**EXERCISE AIM:** Your response should be the listing below, repeated exactly and in full.

**DATA FOR THIS TASK:**
· · · · · · ·

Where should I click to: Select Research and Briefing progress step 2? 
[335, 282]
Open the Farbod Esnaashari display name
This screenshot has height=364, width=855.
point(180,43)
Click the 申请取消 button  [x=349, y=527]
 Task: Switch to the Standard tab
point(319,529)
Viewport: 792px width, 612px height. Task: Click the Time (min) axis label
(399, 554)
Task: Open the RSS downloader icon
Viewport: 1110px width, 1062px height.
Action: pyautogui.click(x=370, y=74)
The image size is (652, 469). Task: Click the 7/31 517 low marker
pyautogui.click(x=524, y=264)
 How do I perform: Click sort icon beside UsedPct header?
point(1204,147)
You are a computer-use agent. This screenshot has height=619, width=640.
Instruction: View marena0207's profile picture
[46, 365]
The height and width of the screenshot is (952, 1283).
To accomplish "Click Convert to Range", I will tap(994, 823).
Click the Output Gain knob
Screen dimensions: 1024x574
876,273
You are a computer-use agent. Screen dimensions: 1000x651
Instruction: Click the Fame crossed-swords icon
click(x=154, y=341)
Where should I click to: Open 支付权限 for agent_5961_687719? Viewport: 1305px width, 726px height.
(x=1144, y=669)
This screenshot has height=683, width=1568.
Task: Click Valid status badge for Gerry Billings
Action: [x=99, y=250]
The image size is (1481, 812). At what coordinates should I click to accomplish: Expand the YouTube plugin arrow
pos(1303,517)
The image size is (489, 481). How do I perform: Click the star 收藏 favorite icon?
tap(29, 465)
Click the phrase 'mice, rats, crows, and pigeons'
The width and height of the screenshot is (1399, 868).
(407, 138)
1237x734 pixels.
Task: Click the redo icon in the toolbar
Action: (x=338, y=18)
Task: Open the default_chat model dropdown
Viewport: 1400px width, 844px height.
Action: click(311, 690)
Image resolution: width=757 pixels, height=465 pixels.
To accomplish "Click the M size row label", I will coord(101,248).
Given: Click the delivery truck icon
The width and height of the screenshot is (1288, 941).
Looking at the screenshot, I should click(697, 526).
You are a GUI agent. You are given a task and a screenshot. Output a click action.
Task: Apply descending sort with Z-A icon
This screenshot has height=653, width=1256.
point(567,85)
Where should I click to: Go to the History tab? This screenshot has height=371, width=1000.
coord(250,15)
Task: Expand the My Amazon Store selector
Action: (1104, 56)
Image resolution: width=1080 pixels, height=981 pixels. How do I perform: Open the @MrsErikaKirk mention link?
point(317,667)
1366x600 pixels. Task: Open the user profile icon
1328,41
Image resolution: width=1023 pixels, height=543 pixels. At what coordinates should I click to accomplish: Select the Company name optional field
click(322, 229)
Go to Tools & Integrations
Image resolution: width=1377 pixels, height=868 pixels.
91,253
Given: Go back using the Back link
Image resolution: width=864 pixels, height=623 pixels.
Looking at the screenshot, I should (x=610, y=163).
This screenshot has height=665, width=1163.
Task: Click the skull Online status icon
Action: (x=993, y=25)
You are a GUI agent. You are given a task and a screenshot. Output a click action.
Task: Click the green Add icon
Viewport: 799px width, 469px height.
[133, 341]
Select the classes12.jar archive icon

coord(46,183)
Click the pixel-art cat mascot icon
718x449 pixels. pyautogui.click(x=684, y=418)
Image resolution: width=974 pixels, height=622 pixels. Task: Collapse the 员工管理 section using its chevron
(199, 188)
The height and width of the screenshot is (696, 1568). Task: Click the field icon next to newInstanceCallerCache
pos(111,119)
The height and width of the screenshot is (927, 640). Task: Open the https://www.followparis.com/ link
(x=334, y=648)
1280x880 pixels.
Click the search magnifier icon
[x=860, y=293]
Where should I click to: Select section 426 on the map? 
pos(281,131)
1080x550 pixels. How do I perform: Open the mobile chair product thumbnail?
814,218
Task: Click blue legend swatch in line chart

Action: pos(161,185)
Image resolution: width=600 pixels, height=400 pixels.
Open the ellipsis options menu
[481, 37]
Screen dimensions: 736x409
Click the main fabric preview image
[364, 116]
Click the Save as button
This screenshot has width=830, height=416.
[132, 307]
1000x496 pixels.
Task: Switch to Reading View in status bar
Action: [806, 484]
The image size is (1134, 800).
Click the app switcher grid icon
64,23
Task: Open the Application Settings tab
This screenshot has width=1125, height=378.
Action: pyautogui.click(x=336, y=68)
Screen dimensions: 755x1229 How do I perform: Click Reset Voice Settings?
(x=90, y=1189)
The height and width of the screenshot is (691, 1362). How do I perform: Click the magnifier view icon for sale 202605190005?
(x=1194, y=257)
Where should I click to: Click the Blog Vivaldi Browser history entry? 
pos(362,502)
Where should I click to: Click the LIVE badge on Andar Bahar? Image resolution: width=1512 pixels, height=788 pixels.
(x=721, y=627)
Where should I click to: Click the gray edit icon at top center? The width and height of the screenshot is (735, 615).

· · · · · · ·

**RESPONSE:**
Where should I click to: Select Research and Briefing progress step 2? 
[335, 282]
Open the Farbod Esnaashari display name
This screenshot has height=364, width=855.
point(180,43)
Click the 申请取消 button  [x=349, y=527]
 Task: Switch to the Standard tab
point(319,529)
Viewport: 792px width, 612px height. Task: Click the Time (min) axis label
(399, 554)
Task: Open the RSS downloader icon
Viewport: 1110px width, 1062px height.
Action: pyautogui.click(x=370, y=74)
The image size is (652, 469). Task: Click the 7/31 517 low marker
pyautogui.click(x=524, y=264)
 How do I perform: Click sort icon beside UsedPct header?
point(1204,147)
You are a computer-use agent. This screenshot has height=619, width=640.
Instruction: View marena0207's profile picture
[46, 365]
The height and width of the screenshot is (952, 1283).
To accomplish "Click Convert to Range", I will tap(994, 823).
Click the Output Gain knob
Screen dimensions: 1024x574
876,273
You are a computer-use agent. Screen dimensions: 1000x651
Instruction: Click the Fame crossed-swords icon
click(x=154, y=341)
Where should I click to: Open 支付权限 for agent_5961_687719? Viewport: 1305px width, 726px height.
(x=1144, y=669)
This screenshot has height=683, width=1568.
Task: Click Valid status badge for Gerry Billings
Action: [x=99, y=250]
The image size is (1481, 812). At what coordinates should I click to accomplish: Expand the YouTube plugin arrow
pos(1303,517)
The image size is (489, 481). How do I perform: Click the star 收藏 favorite icon?
tap(29, 465)
Click the phrase 'mice, rats, crows, and pigeons'
The width and height of the screenshot is (1399, 868).
(407, 138)
1237x734 pixels.
Task: Click the redo icon in the toolbar
Action: (x=338, y=18)
Task: Open the default_chat model dropdown
Viewport: 1400px width, 844px height.
Action: click(311, 690)
Image resolution: width=757 pixels, height=465 pixels.
To accomplish "Click the M size row label", I will coord(101,248).
Given: Click the delivery truck icon
The width and height of the screenshot is (1288, 941).
Looking at the screenshot, I should click(697, 526).
You are a GUI agent. You are given a task and a screenshot. Output a click action.
Task: Apply descending sort with Z-A icon
This screenshot has height=653, width=1256.
point(567,85)
Where should I click to: Go to the History tab? This screenshot has height=371, width=1000.
coord(250,15)
Task: Expand the My Amazon Store selector
Action: (1104, 56)
Image resolution: width=1080 pixels, height=981 pixels. How do I perform: Open the @MrsErikaKirk mention link?
point(317,667)
1366x600 pixels. Task: Open the user profile icon
1328,41
Image resolution: width=1023 pixels, height=543 pixels. At what coordinates should I click to accomplish: Select the Company name optional field
click(322, 229)
Go to Tools & Integrations
Image resolution: width=1377 pixels, height=868 pixels.
91,253
Given: Go back using the Back link
Image resolution: width=864 pixels, height=623 pixels.
Looking at the screenshot, I should (x=610, y=163).
This screenshot has height=665, width=1163.
Task: Click the skull Online status icon
Action: (x=993, y=25)
You are a GUI agent. You are given a task and a screenshot. Output a click action.
Task: Click the green Add icon
Viewport: 799px width, 469px height.
[133, 341]
Select the classes12.jar archive icon

coord(46,183)
Click the pixel-art cat mascot icon
718x449 pixels. pyautogui.click(x=684, y=418)
Image resolution: width=974 pixels, height=622 pixels. Task: Collapse the 员工管理 section using its chevron
(199, 188)
The height and width of the screenshot is (696, 1568). Task: Click the field icon next to newInstanceCallerCache
pos(111,119)
The height and width of the screenshot is (927, 640). Task: Open the https://www.followparis.com/ link
(x=334, y=648)
1280x880 pixels.
Click the search magnifier icon
[x=860, y=293]
Where should I click to: Select section 426 on the map? 
pos(281,131)
1080x550 pixels. How do I perform: Open the mobile chair product thumbnail?
814,218
Task: Click blue legend swatch in line chart

Action: pos(161,185)
Image resolution: width=600 pixels, height=400 pixels.
Open the ellipsis options menu
[481, 37]
Screen dimensions: 736x409
Click the main fabric preview image
[364, 116]
Click the Save as button
This screenshot has width=830, height=416.
[132, 307]
1000x496 pixels.
Task: Switch to Reading View in status bar
Action: [806, 484]
The image size is (1134, 800).
Click the app switcher grid icon
64,23
Task: Open the Application Settings tab
This screenshot has width=1125, height=378.
Action: pyautogui.click(x=336, y=68)
Screen dimensions: 755x1229 How do I perform: Click Reset Voice Settings?
(x=90, y=1189)
The height and width of the screenshot is (691, 1362). How do I perform: Click the magnifier view icon for sale 202605190005?
(x=1194, y=257)
Where should I click to: Click the Blog Vivaldi Browser history entry? 
pos(362,502)
Where should I click to: Click the LIVE badge on Andar Bahar? Image resolution: width=1512 pixels, height=788 pixels.
(x=721, y=627)
Where should I click to: Click the gray edit icon at top center? The width and height of the screenshot is (735, 615).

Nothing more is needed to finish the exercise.